## Source passage
§

Romer defends criticism that Bahamians are not benefitting from increase in cruise visitors


Tribune Staff Reporter


DESPITE recent criticism that Bahamians are not benefitting from this year’s increase in cruise ship passenger arrivals, Dr Kenneth Romer, deputy director general of the Bahamas Ministry of Tourism and Aviation, said yesterday this is not what he has seen.

“I’m employed by Tourism and I will speak personally, I’m benefiting,” Dr Romer said yesterday during a press briefing at the Office of the Prime Minister.

“Hotels are experiencing record-breaking numbers of occupancy. Average daily rates are at a record-time high and when I walk through the straw markets, I’m seeing our local entrepreneurs and stakeholders, who are benefitting from the influx of cruise passengers.

“They are able to put bread on their tables, uniforms on their children and put tithes in their offering plates, because of the 5.5 million who have come in from the cruise lines. I will speak to those particular entrepreneurs and ask them again if they’re benefiting from the increased tourism numbers.

“Could we do more? The answer is yes. Have we done more compared to pre-pandemic years? We’re all happy to be back on our jobs and to have tourists coming. There was a time when there was nobody walking downtown, we don’t want to go back to those days. So, are we benefiting? Yes. Can we benefit more? The answer again is yes,” Dr Romer said.

Dr Romer’s comments follow those of Obie Ferguson, the Trades Union Congress (TUC) president, who told Tribune Business on Tuesday that Bahamian workers were not benefiting as much as needed from record-breaking tourism arrival numbers. He said more than 80 percent, or over one of every four, are lower-spending cruise passengers.

§

## Records supplied
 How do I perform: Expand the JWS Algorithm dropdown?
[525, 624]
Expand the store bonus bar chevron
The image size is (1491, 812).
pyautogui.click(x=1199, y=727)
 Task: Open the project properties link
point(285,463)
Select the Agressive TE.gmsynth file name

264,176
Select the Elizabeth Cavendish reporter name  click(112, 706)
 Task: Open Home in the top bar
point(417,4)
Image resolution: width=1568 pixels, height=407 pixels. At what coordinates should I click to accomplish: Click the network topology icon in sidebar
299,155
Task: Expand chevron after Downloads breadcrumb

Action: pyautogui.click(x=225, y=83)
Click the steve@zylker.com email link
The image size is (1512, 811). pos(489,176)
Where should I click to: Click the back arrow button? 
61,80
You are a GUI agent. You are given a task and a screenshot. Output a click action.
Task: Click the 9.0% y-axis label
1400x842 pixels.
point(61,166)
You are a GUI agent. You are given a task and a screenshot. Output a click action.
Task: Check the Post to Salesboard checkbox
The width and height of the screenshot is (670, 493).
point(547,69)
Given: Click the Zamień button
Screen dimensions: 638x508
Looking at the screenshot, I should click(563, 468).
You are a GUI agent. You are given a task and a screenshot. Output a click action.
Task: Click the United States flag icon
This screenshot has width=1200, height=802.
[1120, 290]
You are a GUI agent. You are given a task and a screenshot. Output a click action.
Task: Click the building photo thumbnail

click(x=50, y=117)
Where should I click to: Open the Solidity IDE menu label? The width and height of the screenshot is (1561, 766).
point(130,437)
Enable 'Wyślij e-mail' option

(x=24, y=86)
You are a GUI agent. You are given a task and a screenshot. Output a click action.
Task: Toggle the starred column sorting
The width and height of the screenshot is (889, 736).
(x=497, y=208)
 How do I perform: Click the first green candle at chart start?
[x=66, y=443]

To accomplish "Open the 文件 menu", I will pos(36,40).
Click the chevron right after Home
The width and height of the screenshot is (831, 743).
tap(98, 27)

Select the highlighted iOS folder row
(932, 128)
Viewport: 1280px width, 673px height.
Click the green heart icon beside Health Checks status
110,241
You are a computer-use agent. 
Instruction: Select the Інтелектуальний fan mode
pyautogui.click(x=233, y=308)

§

## What is needed
Continue the news article above about whether Bahamians benefit from the rise in cruise passenger arrivals, starting after its last sentence.

## Exercise answer
“They come in the morning and leave the country at 6m-7pm that night,” he said of the cruise industry.

“I remember when they were never allowed to operate their shops and bars, but now they open them in port … We have to find a way that, when the tourists come here, there is something they can do that is more than having a Goombay Punch or Bahama Mama or something of that nature.

“We need economic activity to cause tourists to spend more than what they’re spending. By and large, the economy is doing well and the workers are not benefiting from it, in my humble opinion, in the manner they ought to be benefiting from it,” Mr Ferguson said.

Data seen by this newspaper last month, showed that the Nassau Cruise Port is forecasting it will receive 5.364m passengers during the 2024 calendar year, a 19.6 percent or 882,000 increase on the 4.483m arrivals projected for the 2023 full year.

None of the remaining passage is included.